In Ace Wire Spring and Form Company v. Workers' Compensation Appeal Board, an employee arrived early for work to pick up his clean uniforms and put them in his car and to avoid traffic. While walking back to the building after putting the clean uniforms in his car, the employee slipped on ice and fell, striking his head and subsequently suffered a stroke from bleeding in his brain, and was rendered disabled.

The Workers' Compensation Judge (WCJ) found that the injured worker was in the scope and course of his employment at the time of the injury and The Workers' Compensation Appeal Board and the Commonwealth Court of Pennsylvania also affirmed. The Court noted that the issue of whether an injury is within the scope and course of employment in a parking lot case depends on the facts in each situation. In this case, the employee was 90 minutes early for his shift and the employer argued this was unreasonable. Generally, an employee is expected to be on the employer's premises a "reasonable" time before and after his or her shift. Under the facts as found by the WCJ, the employee was "furthering the interests of his employer" by being present at that time.

Extraterritorial jurisdiction means worker hired in Pennsylvania has to seek benefits in New York - Pennsylvania

In Greenwalt v. Workers' Compensation Appeal Board (Bristol Environmental, Inc.), the injured worker was a union laborer who worked jobs for a limited period of time, and then would be laid off. While working on one of these jobs, a mall project in New York, he was injured. The worker sought benefits under PA workers' comp laws but the Workers' Compensation Judge (WCJ) denied the Claim, finding that Pennsylvania had no jurisdiction over this injury. Upon appeal, the Commonwealth Court affirmed the opinion of the WCJ, pointing out jurisdiction is appropriate in Pennsylvania only when (1) the worker's employment is principally located in Pennsylvania, or, (2) the worker is working under a contract of hire made in Pennsylvania in employment not principally localized in any state, or (3) the injured worker is working under a contract of hire made in Pennsylvania in employment principally localized in another state whose workers' compensation law does not apply to the employer.

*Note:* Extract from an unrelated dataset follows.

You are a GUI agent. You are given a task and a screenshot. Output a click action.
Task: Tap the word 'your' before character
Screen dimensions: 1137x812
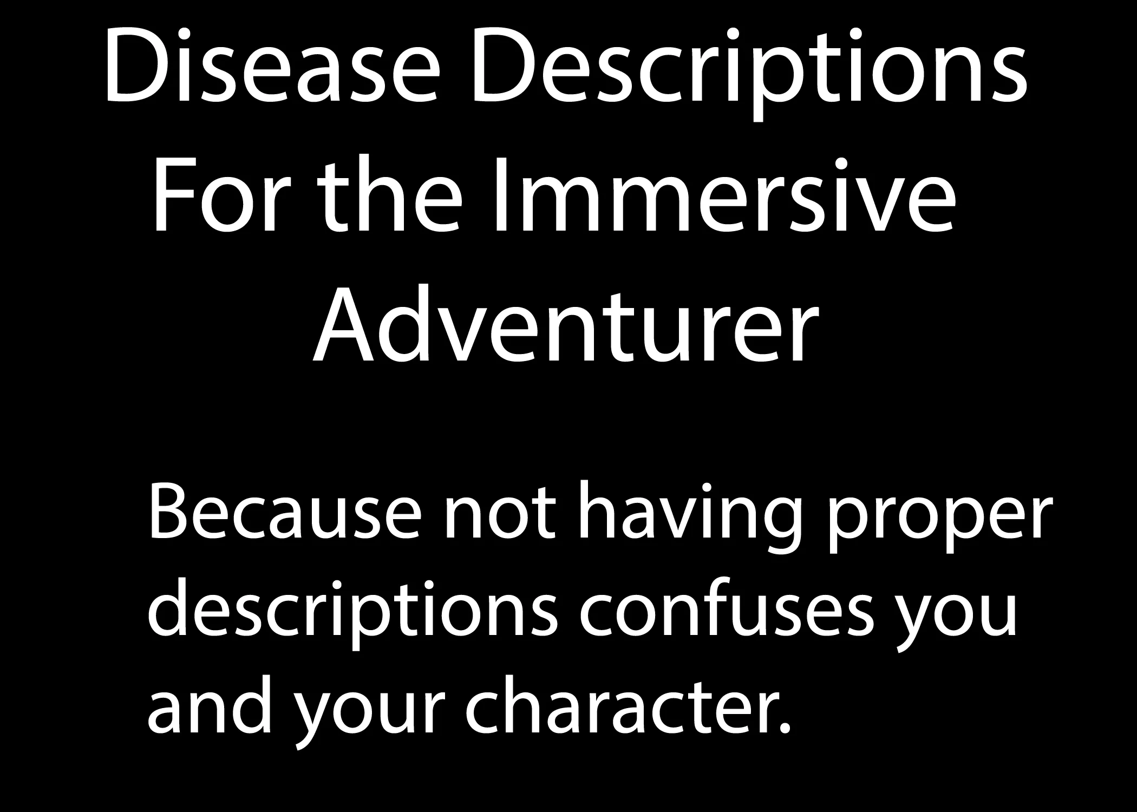point(371,717)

Disgruntled claims adjuster loses retaliatory charge - Tennessee

The Sixth Circuit Court of Appeals has affirmed a decision by a federal district court granting summary judgment in favor of the employer, an insurance company, sued for retaliatory discharge by a disgruntled claims adjuster, who contended she was improperly fired after she sought workers' compensation for an alleged injury when an overhead filing cabinet door fell on her hand. Following the incident, the company investigated the claim, found no witnesses and was unable to recreate the accident. In addition, the employer discovered that the adjuster had earlier filed as many as eight workers' compensation claims against her former employers, had greatly exaggerated her prior work experience and had falsified her resume. The 6th Circuit agreed that the adjuster had been fired shortly after the filing of her comp claim, but indicated the employer had come forward with convincing evidence that its reasons for firing the employee were not based upon the filing of the workers' compensation claim.